In the first few years of life, because your child’s higher rational brain is so unfinished, his lower brain will be in the driver’s seat. Basically, the emotional systems and primitive impulses in his lower brain will all too easily overwhelm him at times. Hence, the intense bursts of rage, distress, screaming and rolling around on the floor in a desperate state is not being naughty: it is just a fact about the immaturity of the human infant brain. Your child’s higher brain cells has simply not developed enough yet to able to calm these massive feeling storms naturally.
The Parent Child Connection Connects Brain Cells Too !
Everything your baby experiences with you as his parent will forge connections between the cells in his higher brain. The human brain is perfectly designed this way so that it can be wired up to adopt to the particular environment in which it finds it self.
This adaptability works for or against the wellbeing of a child. If for example, a child has a bullying parent, he can start to adapt to living in a bullying world, with all kind of changes in brain structure and brain chemical systems, which may result in hypervigilance, heightened aggression or fear reaction, or heightened attack/ defence impulses in the reptilian part of his brain.
So the way you listen to your child, play with him, cuddle him, comfort him, and treat him when he is being naughty are of real significance. With emotionally responsive parenting, vital connections will form in his brain, enabling him to cope with stress in later life; manage anger well; be kind and compassionate; form fulfilling relations; have the will and motivation to follow his ambitions and dreams.

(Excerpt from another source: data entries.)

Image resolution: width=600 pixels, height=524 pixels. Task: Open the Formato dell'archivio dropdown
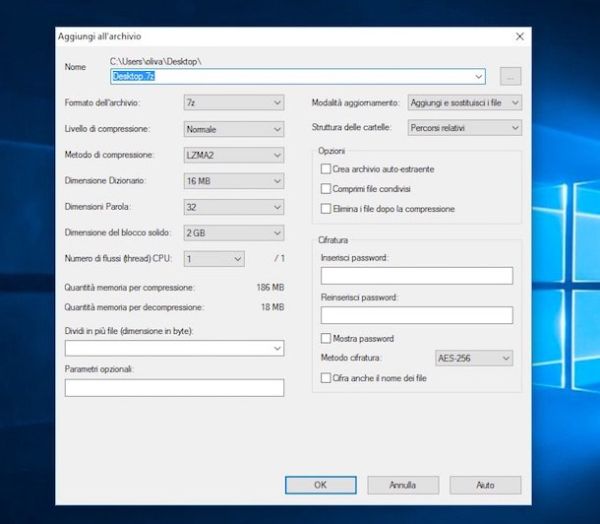[x=234, y=102]
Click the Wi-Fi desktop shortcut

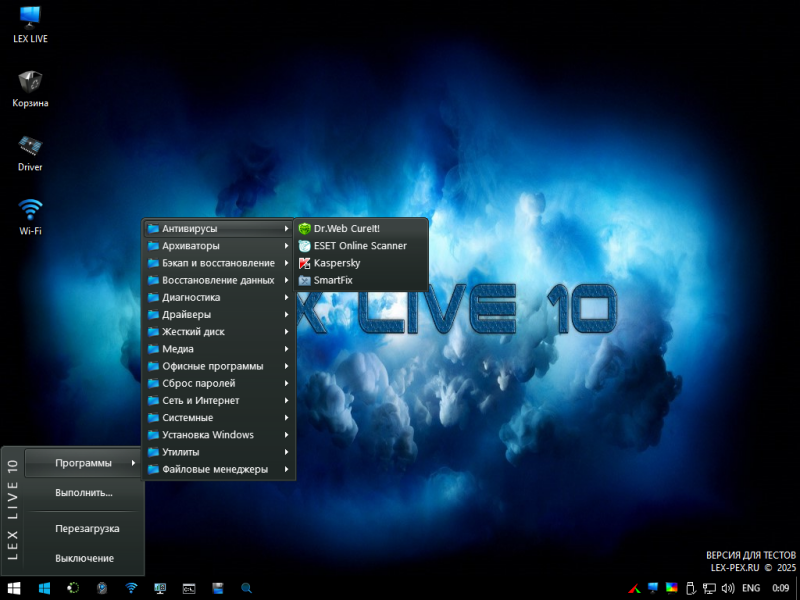(30, 215)
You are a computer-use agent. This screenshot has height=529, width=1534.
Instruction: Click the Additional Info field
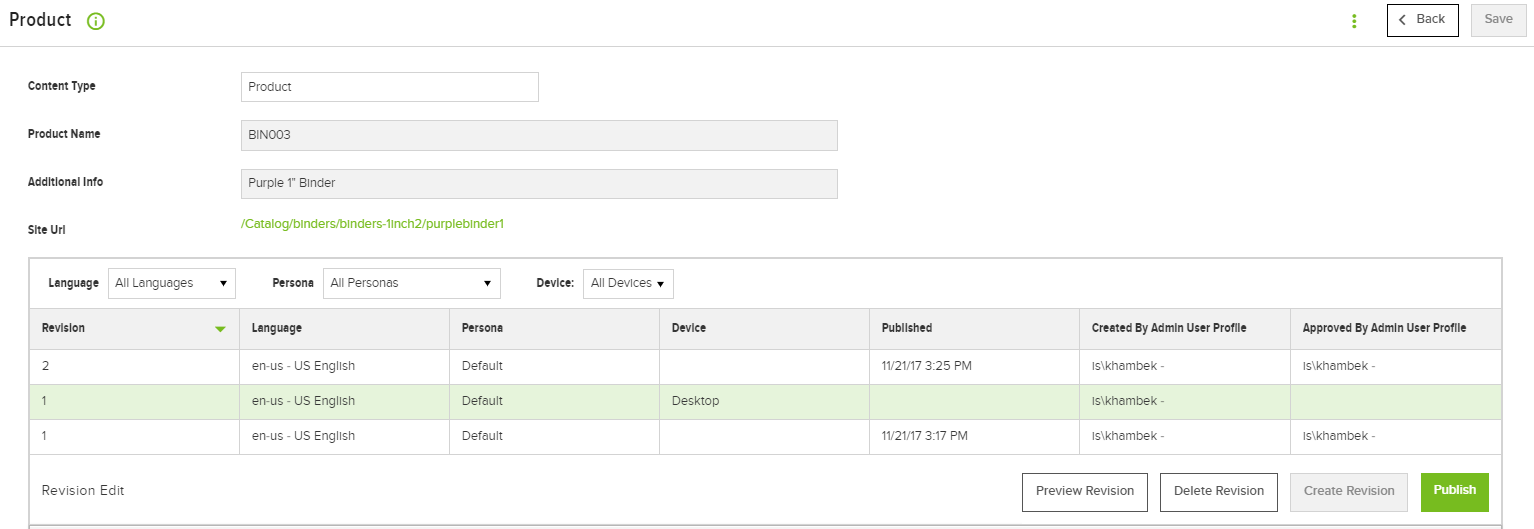tap(539, 184)
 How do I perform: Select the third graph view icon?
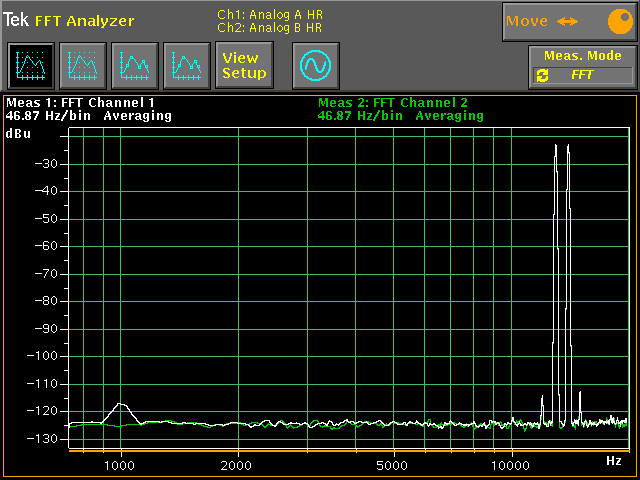134,66
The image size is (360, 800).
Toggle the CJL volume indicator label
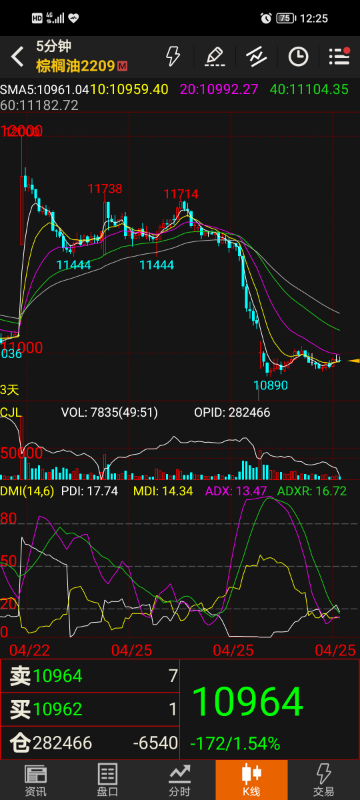pyautogui.click(x=11, y=412)
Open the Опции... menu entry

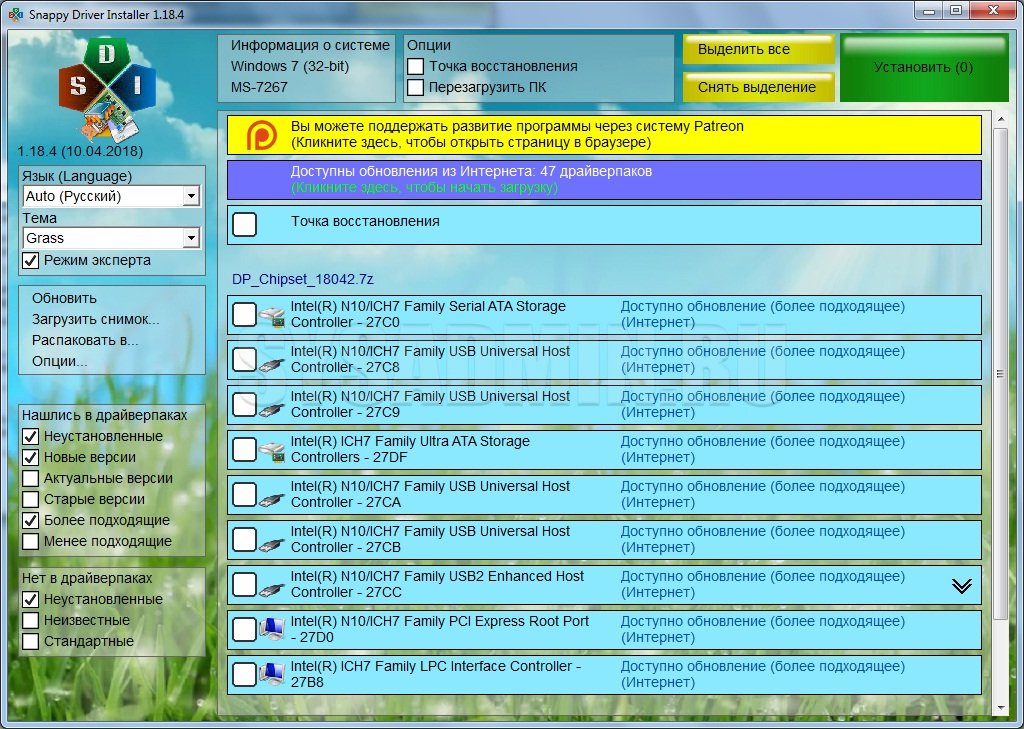click(x=60, y=361)
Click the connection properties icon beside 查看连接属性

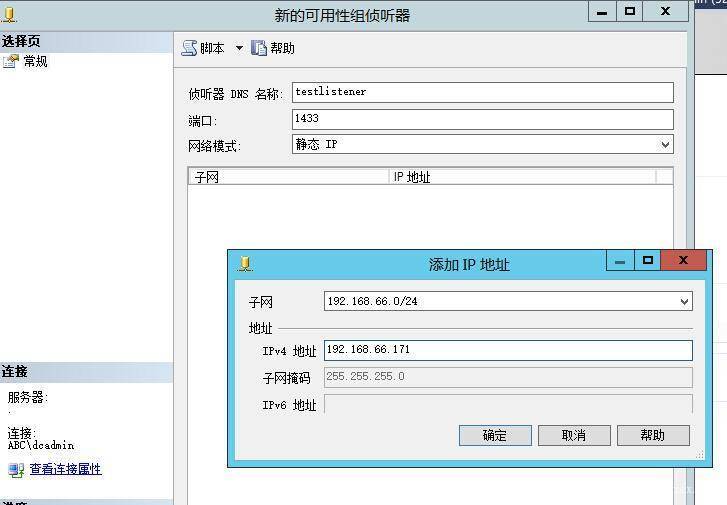[x=15, y=470]
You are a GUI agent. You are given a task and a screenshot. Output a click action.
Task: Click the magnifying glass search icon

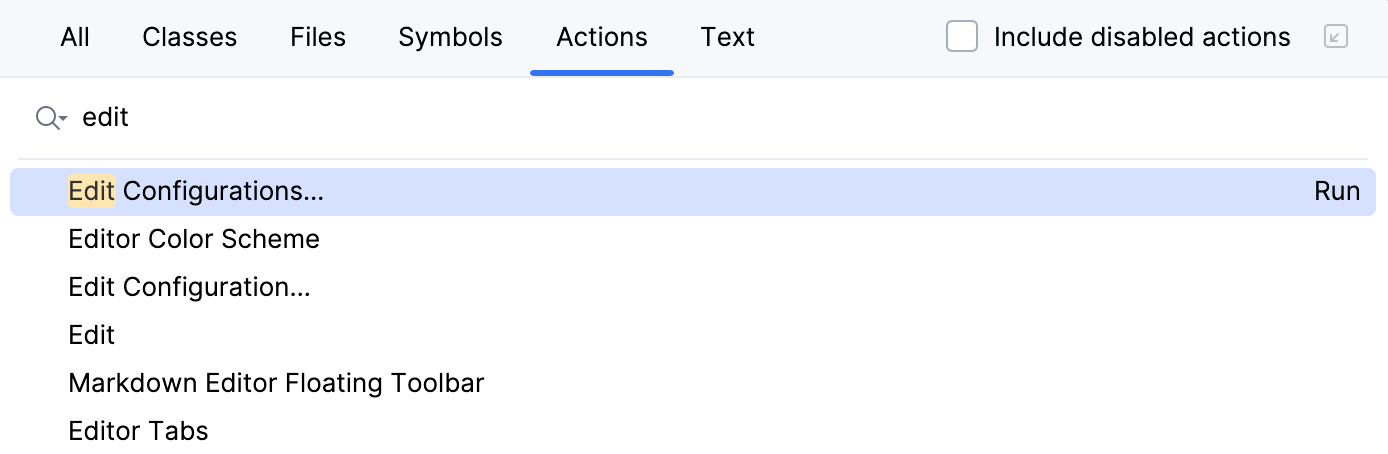pyautogui.click(x=46, y=118)
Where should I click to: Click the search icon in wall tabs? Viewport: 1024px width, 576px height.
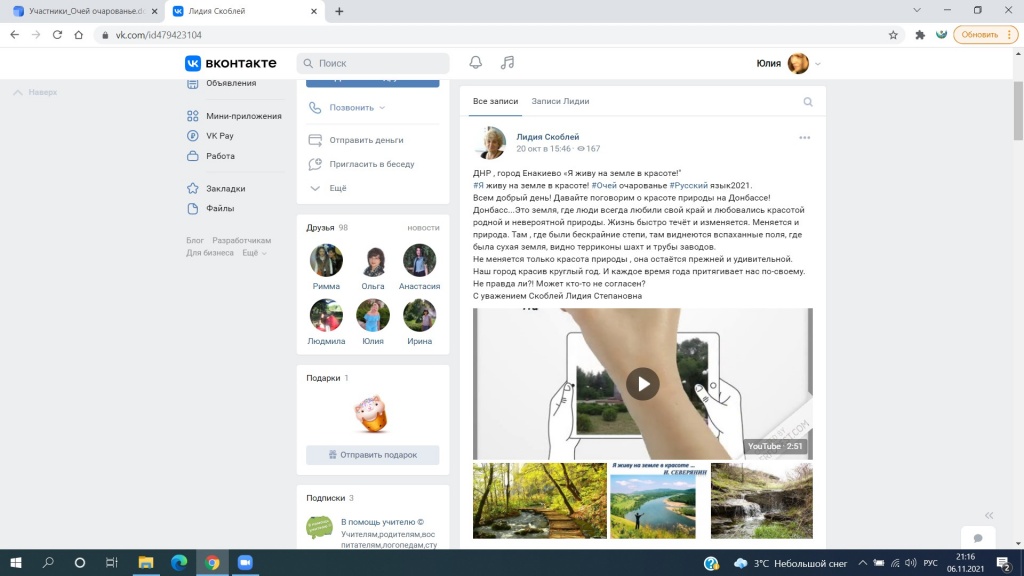(808, 102)
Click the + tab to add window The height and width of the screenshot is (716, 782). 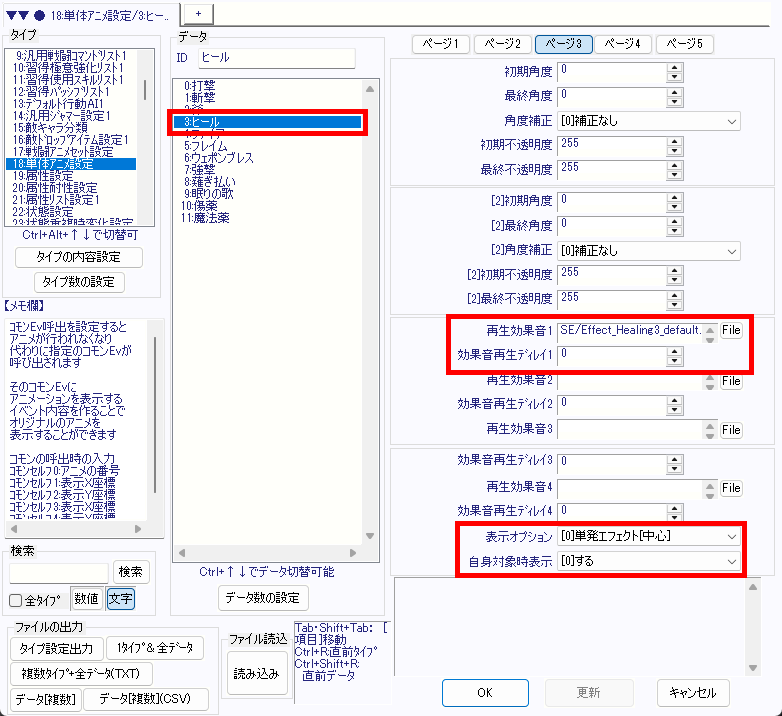click(198, 10)

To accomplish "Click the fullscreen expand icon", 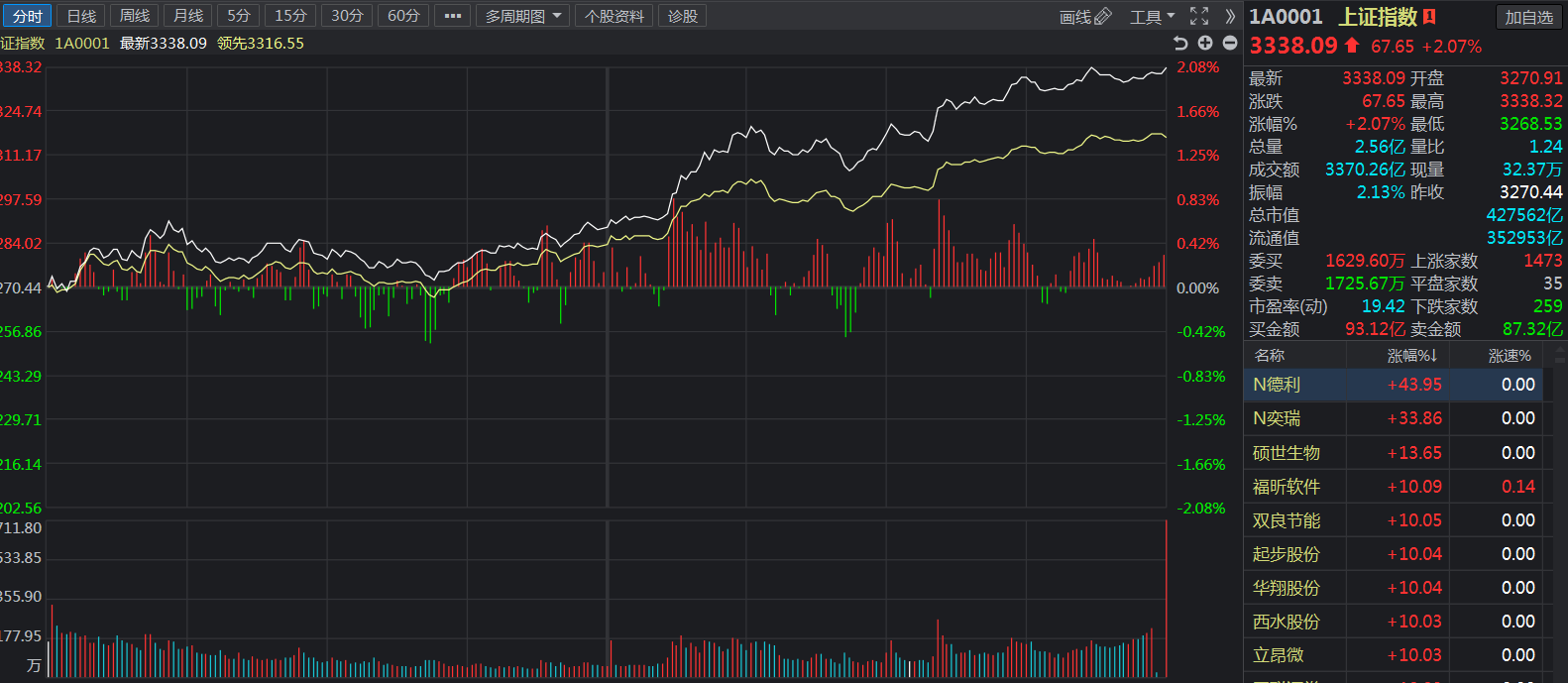I will coord(1199,16).
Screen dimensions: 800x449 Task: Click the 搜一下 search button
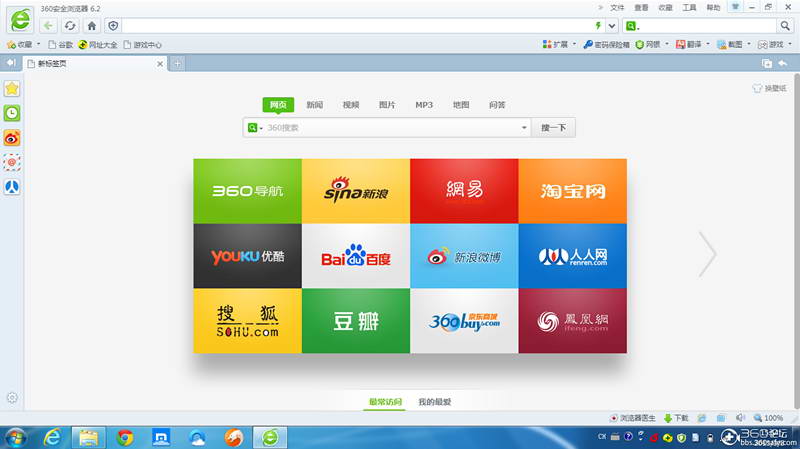click(x=554, y=128)
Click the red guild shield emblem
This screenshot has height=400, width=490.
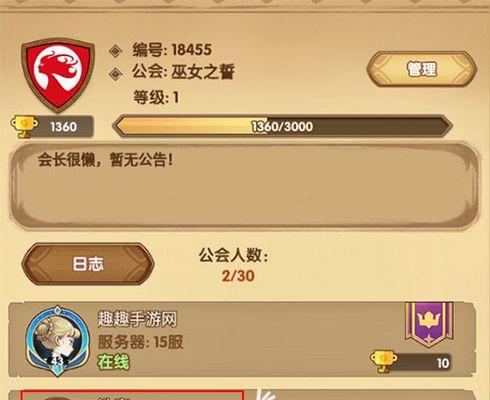coord(58,75)

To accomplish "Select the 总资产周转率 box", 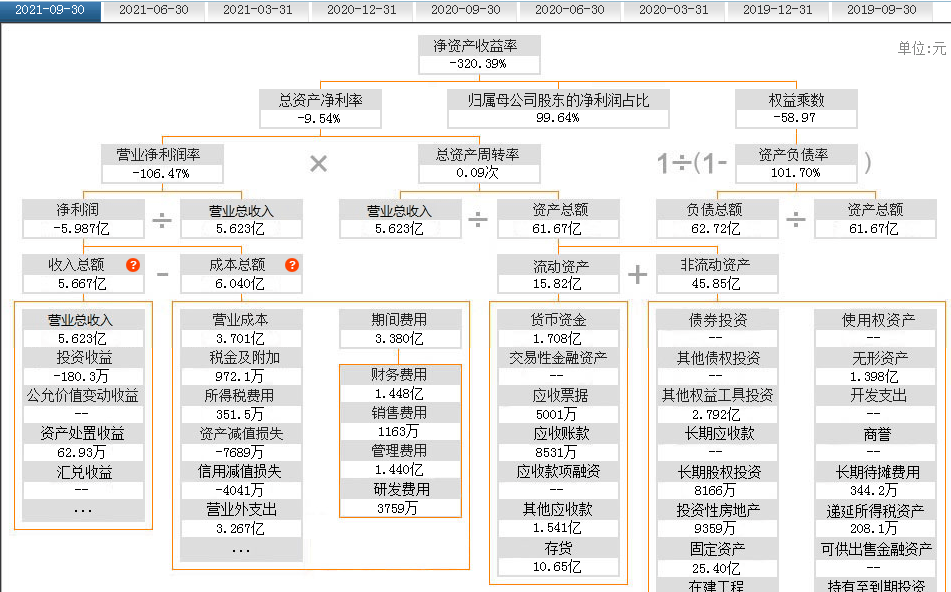I will click(x=478, y=163).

Pathway Formation Happens in Higher Brain
These diagrams show how a baby’s higher brain forms connections at a very rapid rate as it is sculpted by experiences in the first years of life. At the beginning, brain cells are unconnected, like dangling wires in a computer.
During the crucial years of Infancy, millions of brain connections are being formed, unformed and then reformed, directly due to influence of your child’s life experiences and in particular his emotional experiences with you.
The cells and pathways in the brain are activated by natural chemicals and hormones. oxytocin is a hormone released at birth and help mother and baby to bond. Opioids are hormones that give us a sense of wellbeing ; these chemicals are produced when a child is lovingly touched or held by a parent or a care giver.
When you help your child with his big feelings, a great number of cells in his higher brain start to form pathways. Higher brain functioning release anti-anxiety chemicals… so child feels calm again. Around age seven, this massive sculpting activity (pathway formation) is slowed down. As now the “insulation” of brain cell begins. This enables better communication between brain cells. It also strengthens brain pathways, fixing them in place. Whatever kind of pathways have formed till now will be getting fixed by this time. If a child has been exposed to unattended prolonged stress the “over-reactive” pathway will be fixed and he will carry this as “trait” in his personality and on the other hand, if he has received compassionate love and attention while he was overwhelmed, his “calming pathways” will be fixed in his brain. As a result he will be a person who can manage stress well, can think well under pressure. Hence, there is some scientific truth underpinning the quote “Give me a child untill the age of seven, and I will give you a man.”